% Generated by roxygen2: do not edit by hand
% Please edit documentation in R/fusedTree.R
\name{PenOpt}
\alias{PenOpt}
\title{Tuning of the penalty parameters of fusedTree using cross-validation}
\usage{
PenOpt(
  Tree,
  X,
  Y,
  Z,
  model = NULL,
  lambdaInit = 10,
  alphaInit = 10,
  folds = CVfoldsTree(Y = Y, Tree = Tree, Z = Z, model = model),
  loss = "loglik",
  multistart = FALSE,
  maxIter = 30,
  LinVars = FALSE
)
}
\arguments{
\item{Tree}{The fitted tree. Currently this should be a tree fitted using
\code{rpart}. Trees fitted by other R packages (e.g., \code{partykit}) may
be allowed in the future.}

\item{X}{The original omics data matrix. Has dimensions (sample size × number
of omics variables). Should be a matrix.}

\item{Y}{The response; should be either numeric, binary (encoded by 0 and 1),
or a survival object created by \code{Surv()} from the \code{survival} package.
Only right-censored survival data is allowed.}

\item{Z}{The original clinical data matrix, which was used to fit the tree.
Should be a \code{data.frame}.}

\item{model}{Character. Specifies the outcome model. One of \code{"linear"},
\code{"logistic"}, or \code{"cox"}.}

\item{lambdaInit}{Numeric. Initial value for the standard ridge (L2) penalty
\code{lambda}. Must be greater than zero. Defaults to 10.}

\item{alphaInit}{Numeric. Initial value for the fusion penalty \code{alpha}.
If set to 0, fusion is omitted and only \code{lambda} is tuned. Must be zero
or greater. Defaults to 10.}

\item{folds}{List. Each element contains the indices of the test samples for
a fold. It is advisable to balance the samples with respect to the outcome
(for binary and survival models) and the tree structure. If not provided,
folds are generated internally.}

\item{loss}{Character. The loss function to optimize in cross-validation.
For binary and survival outcomes, only \code{"loglik"} (cross-validated
likelihood) is supported. For continuous outcomes, an alternative is
\code{"sos"} (sum of squares loss). Defaults to \code{"loglik"}.}

\item{multistart}{Logical. Whether to initialize with different starting values when
optimizing the cross-validated likelihood. Can help with stability when both
\code{lambda} and \code{alpha} are tuned, at the cost of longer runtime.
Defaults to \code{FALSE}.}

\item{maxIter}{Integer. Maximum number of iterations for the IRLS (iterative
reweighted least squares) algorithm. Used only for logistic and Cox models.
Defaults to 30.}

\item{LinVars}{Logical.
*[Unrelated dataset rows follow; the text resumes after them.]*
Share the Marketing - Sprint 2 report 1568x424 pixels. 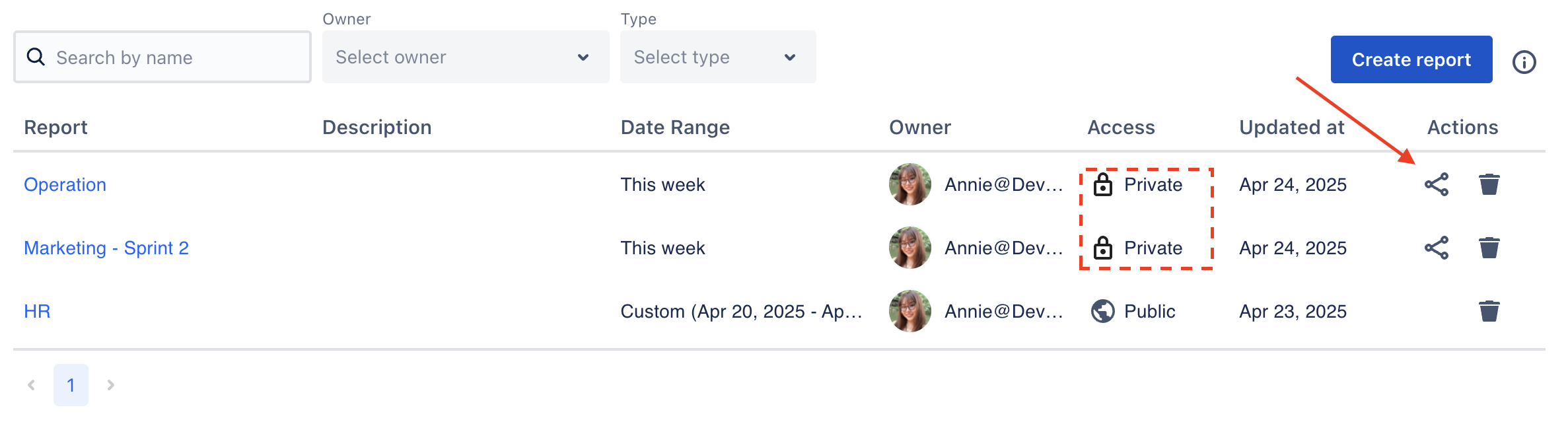coord(1436,248)
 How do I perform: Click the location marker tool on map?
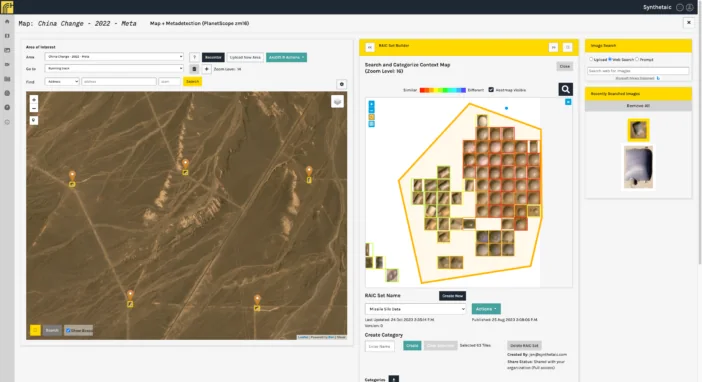coord(34,120)
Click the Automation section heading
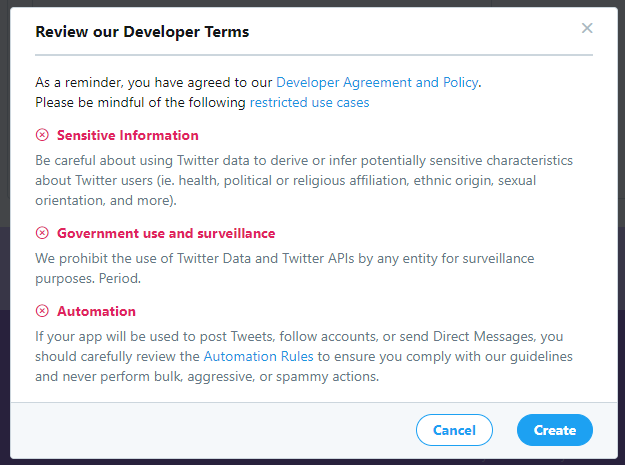Screen dimensions: 625x465 coord(96,311)
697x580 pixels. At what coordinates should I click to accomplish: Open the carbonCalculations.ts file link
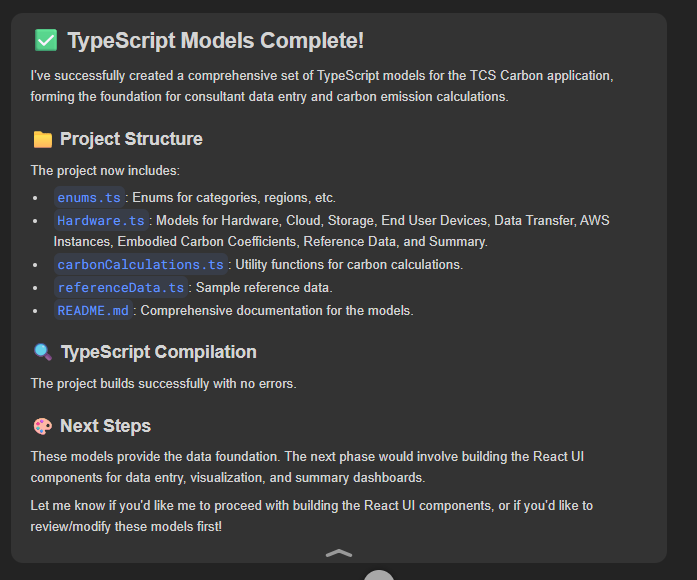point(141,265)
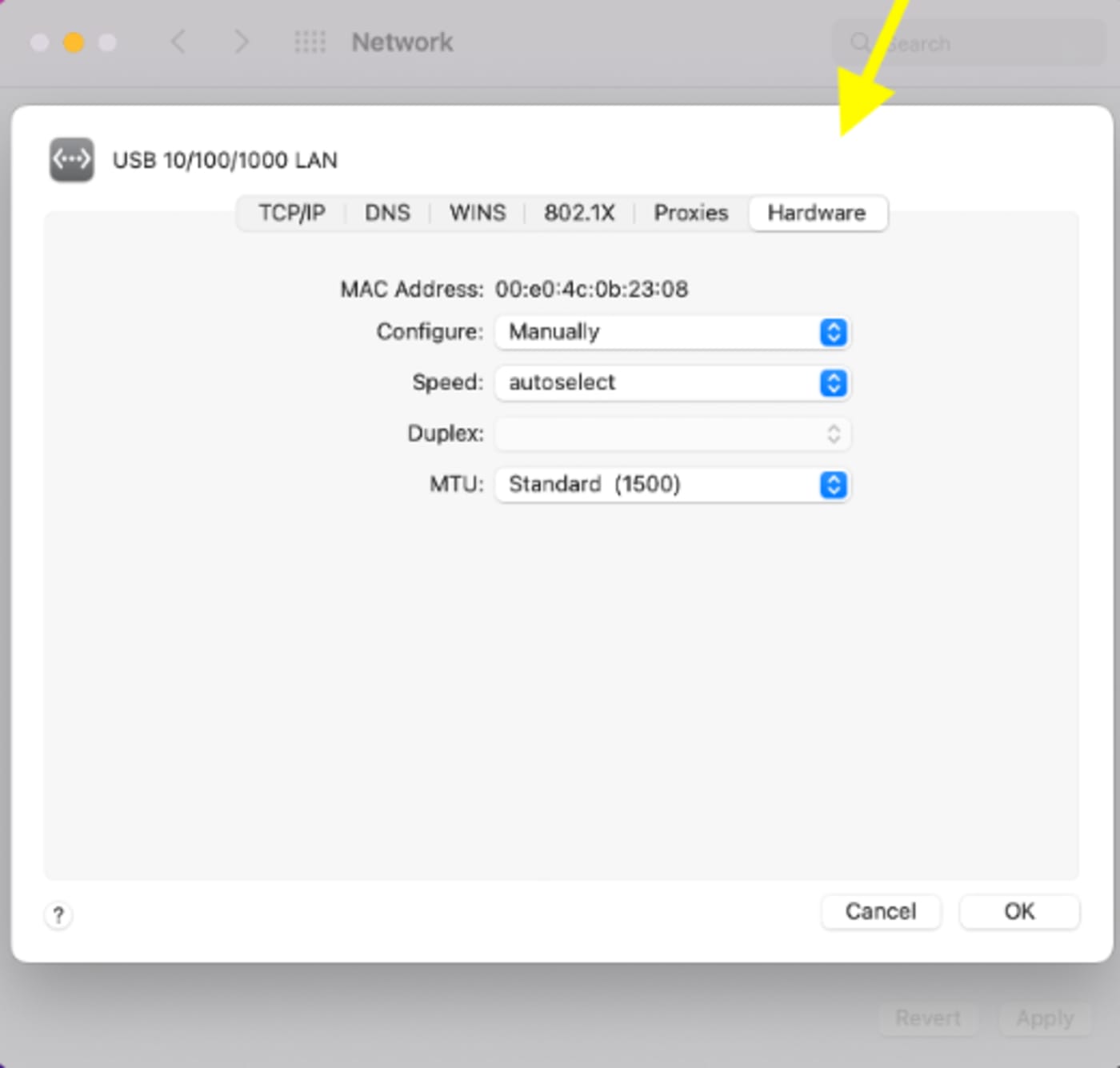Click the yellow minimize window button
The height and width of the screenshot is (1068, 1120).
click(74, 42)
Whether to include continuous clinical variables
linearly in the model (in addition to the tree structure). Can be helpful
since trees may not capture linear effects well. Defaults to \code{TRUE}.}
}
\value{
A numeric vector with the tuned values of the penalties:
\itemize{
\item \code{lambda}: standard ridge (L2) penalty.
\item \code{alpha}: fusion penalty (only if \code{alphaInit > 0}).
}
If \code{alphaInit = 0}, only the tuned \code{lambda} is returned.
}
\description{
Tuning is conducted by optimizing the cross-validated likelihood.
Users can either include the fusion penalty (by specifying \code{alphaInit > 0}),
or omit the fusion penalty (by specifying \code{alphaInit = 0}). If
\code{alphaInit = 0}, only the standard ridge penalty \code{lambda} is tuned.
Note that \code{Dat_Tree()} is called internally so please provide the
original data as input arguments.
}
\details{
The cross-validated likelihood is optimized using the \code{Nelder-Mead}
method from \code{stats::optim()}. When tuning both \code{lambda} and
\code{alpha}, the objective function can be noisy. Setting
\code{multistart = TRUE} performs optimization from several starting values
to improve robustness. This is only applicable when \code{alphaInit > 0}.
}
\examples{
p = 5 # number of omics variables (low for illustration)
p_Clin = 5 # number of clinical variables
N = 100 # sample size
# simulate from Friedman-like function
g <- function(z) {
  15 * sin(pi * z[,1] * z[,2]) + 10 * (z[,3] - 0.5)^2 + 2 * exp(z[,4]) + 2 * z[,5]
}
set.seed(11)
Z <- as.data.frame(matrix(runif(N * p_Clin), nrow = N))
X <- matrix(rnorm(N * p), nrow = N)            # omics data
betas <- c(1,-1,3,4,2)                         # omics effects
Y <- g(Z) + X \%*\% betas + rnorm(N)             # continuous outcome
Y <- as.vector(Y)
dat = cbind.data.frame(Y, Z) #set-up data correctly for rpart
rp <- rpart::rpart(Y ~ ., data = dat,
                   control = rpart::rpart.control(xval = 5, minbucket = 10),
                   model = TRUE)
cp = rp$cptable[,1][which.min(rp$cptable[,4])] # best model according to pruning
Treefit <- rpart::prune(rp, cp = cp)
plot(Treefit)
folds <- CVfoldsTree(Y = Y, Tree = Treefit, Z = Z, model = "linear")
optPenalties <- PenOpt(Tree = Treefit, X = X, Y = Y, Z = Z,
                       model = "linear", lambdaInit = 10, alphaInit = 10,
                       loss = "loglik",
                       LinVars = FALSE,
                       folds = folds, multistart = FALSE)
optPenalties
}
\references{
\CRANpkg{porridge}
}